La salud requiere de un buen sistema de prestación de servicios sanitarios y de un entorno que brinde seguridades a las personas, así como de una cultura adecuada, en la que el sufrimiento, el malestar y las enfermedades tengan un lugar como asuntos normales de la vida humana, pero para las cuales se tengan dispuestos mecanismos eficaces de respuesta institucional y social, para esos momentos en que los individuos requieran atención. Para que haya una real eficiencia en esos mecanismos de respuesta, estos no deben ser utilizados para intervenir toda forma de malestar o de sufrimiento, pues eso solo llevaría a la creciente medicalización de la vida.

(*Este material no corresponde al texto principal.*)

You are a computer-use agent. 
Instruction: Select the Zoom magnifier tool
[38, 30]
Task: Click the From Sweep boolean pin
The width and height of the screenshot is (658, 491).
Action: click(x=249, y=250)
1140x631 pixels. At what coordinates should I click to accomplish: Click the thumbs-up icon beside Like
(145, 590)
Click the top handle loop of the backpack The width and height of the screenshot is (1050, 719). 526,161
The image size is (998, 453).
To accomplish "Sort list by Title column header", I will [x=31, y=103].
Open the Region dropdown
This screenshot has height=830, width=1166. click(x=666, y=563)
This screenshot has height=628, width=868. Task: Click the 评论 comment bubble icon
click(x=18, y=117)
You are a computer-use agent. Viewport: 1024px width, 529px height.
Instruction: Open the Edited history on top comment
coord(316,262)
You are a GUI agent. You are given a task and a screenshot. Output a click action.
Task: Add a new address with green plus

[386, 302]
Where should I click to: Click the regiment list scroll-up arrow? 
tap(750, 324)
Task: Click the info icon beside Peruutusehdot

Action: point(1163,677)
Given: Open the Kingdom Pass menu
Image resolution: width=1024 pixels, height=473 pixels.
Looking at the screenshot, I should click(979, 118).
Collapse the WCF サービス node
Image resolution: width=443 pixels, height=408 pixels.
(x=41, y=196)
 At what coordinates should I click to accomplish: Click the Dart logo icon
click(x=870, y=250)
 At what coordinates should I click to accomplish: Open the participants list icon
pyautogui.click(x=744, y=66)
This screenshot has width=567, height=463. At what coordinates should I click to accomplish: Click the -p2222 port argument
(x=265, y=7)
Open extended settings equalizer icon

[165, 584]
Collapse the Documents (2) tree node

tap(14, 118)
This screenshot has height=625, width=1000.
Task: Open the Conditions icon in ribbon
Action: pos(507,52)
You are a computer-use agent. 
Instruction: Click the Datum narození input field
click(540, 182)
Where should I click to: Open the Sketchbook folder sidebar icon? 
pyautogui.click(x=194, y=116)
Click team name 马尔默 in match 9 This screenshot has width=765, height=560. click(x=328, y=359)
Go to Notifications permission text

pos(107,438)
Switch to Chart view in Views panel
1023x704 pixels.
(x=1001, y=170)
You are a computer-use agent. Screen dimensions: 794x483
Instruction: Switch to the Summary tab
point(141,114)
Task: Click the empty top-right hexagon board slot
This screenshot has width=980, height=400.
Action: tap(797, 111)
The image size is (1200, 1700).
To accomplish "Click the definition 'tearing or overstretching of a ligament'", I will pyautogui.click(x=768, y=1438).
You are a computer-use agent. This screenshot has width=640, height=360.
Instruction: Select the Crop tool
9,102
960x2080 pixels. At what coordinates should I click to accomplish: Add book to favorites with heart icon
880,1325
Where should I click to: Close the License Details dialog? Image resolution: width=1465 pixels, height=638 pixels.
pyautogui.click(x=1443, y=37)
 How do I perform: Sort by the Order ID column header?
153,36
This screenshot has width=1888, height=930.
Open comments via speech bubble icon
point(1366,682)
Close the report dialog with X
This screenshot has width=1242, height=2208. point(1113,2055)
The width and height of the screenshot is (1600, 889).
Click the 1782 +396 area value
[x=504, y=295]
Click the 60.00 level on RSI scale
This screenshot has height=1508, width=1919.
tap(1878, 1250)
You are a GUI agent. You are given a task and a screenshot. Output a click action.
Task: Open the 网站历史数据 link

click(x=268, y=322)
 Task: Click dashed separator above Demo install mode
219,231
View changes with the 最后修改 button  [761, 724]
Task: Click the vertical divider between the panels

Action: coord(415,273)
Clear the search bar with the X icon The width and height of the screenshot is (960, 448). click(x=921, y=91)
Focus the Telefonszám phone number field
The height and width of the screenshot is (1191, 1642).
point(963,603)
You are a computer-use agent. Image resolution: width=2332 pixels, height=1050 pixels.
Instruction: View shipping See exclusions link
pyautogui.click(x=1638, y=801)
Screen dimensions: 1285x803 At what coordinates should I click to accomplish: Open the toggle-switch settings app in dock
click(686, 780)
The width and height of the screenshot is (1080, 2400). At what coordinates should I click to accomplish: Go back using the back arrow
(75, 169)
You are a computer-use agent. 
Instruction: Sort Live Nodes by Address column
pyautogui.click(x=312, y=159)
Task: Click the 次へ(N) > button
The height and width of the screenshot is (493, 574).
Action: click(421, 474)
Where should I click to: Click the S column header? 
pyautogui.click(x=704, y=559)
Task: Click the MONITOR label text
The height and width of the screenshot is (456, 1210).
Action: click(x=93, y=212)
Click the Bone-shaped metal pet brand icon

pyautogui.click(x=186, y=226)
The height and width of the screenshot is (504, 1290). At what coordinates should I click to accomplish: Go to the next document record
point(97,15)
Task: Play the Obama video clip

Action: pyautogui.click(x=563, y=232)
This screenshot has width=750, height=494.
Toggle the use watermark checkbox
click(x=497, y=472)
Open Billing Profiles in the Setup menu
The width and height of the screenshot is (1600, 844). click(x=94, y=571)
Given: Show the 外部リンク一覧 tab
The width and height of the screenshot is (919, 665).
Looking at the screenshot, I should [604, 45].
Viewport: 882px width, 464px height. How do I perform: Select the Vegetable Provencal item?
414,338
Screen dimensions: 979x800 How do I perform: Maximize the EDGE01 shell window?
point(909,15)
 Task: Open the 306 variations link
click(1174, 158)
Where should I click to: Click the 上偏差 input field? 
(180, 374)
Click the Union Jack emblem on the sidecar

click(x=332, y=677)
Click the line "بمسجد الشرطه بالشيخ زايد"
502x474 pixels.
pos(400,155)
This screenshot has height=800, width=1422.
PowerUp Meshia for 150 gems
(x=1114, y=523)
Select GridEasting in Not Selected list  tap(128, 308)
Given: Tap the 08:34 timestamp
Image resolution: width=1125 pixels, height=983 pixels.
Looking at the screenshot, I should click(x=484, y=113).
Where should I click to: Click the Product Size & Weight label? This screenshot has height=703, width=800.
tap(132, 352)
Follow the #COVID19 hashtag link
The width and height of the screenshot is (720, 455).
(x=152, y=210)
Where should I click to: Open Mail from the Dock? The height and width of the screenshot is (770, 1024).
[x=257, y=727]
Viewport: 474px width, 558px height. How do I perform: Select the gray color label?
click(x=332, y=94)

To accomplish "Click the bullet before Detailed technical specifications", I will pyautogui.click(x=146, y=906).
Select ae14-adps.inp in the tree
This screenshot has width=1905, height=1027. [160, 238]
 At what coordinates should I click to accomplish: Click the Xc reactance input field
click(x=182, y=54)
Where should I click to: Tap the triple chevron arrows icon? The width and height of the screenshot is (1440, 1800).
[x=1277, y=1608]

Para evitar la medicalización desmedida es importante recordar que somos vulnerables, de hecho, la enfermedad nos lo recuerda, en tanto la vulnerabilidad hace referencia a la posibilidad del daño, a la finitud y a la condición mortal del ser humano 47. Eso es precisamente lo que la enfermedad y la discapacidad hacen recordar. En la EM la consciencia de la vulnerabilidad está presente constantemente, en tanto los síntomas, las recaídas y la discapacidad la hacen sentir con frecuencia. Eso puede generar sufrimiento, el cual no debería ser rechazado o visto como debilidad, sino que debería asumírsele como parte constituyente de sí. Es importante que los profesionales de la salud, las personas con EM y sus cuidadores tengan esto presente, para así evitar que se generen exigencias de mostrar fortaleza y de ocultar el sufrimiento, las cuales terminan por aumentar el repertorio de dificultades que conlleva esta situación de salud, e incrementan los estigmas sociales de los que ya son objeto estas personas.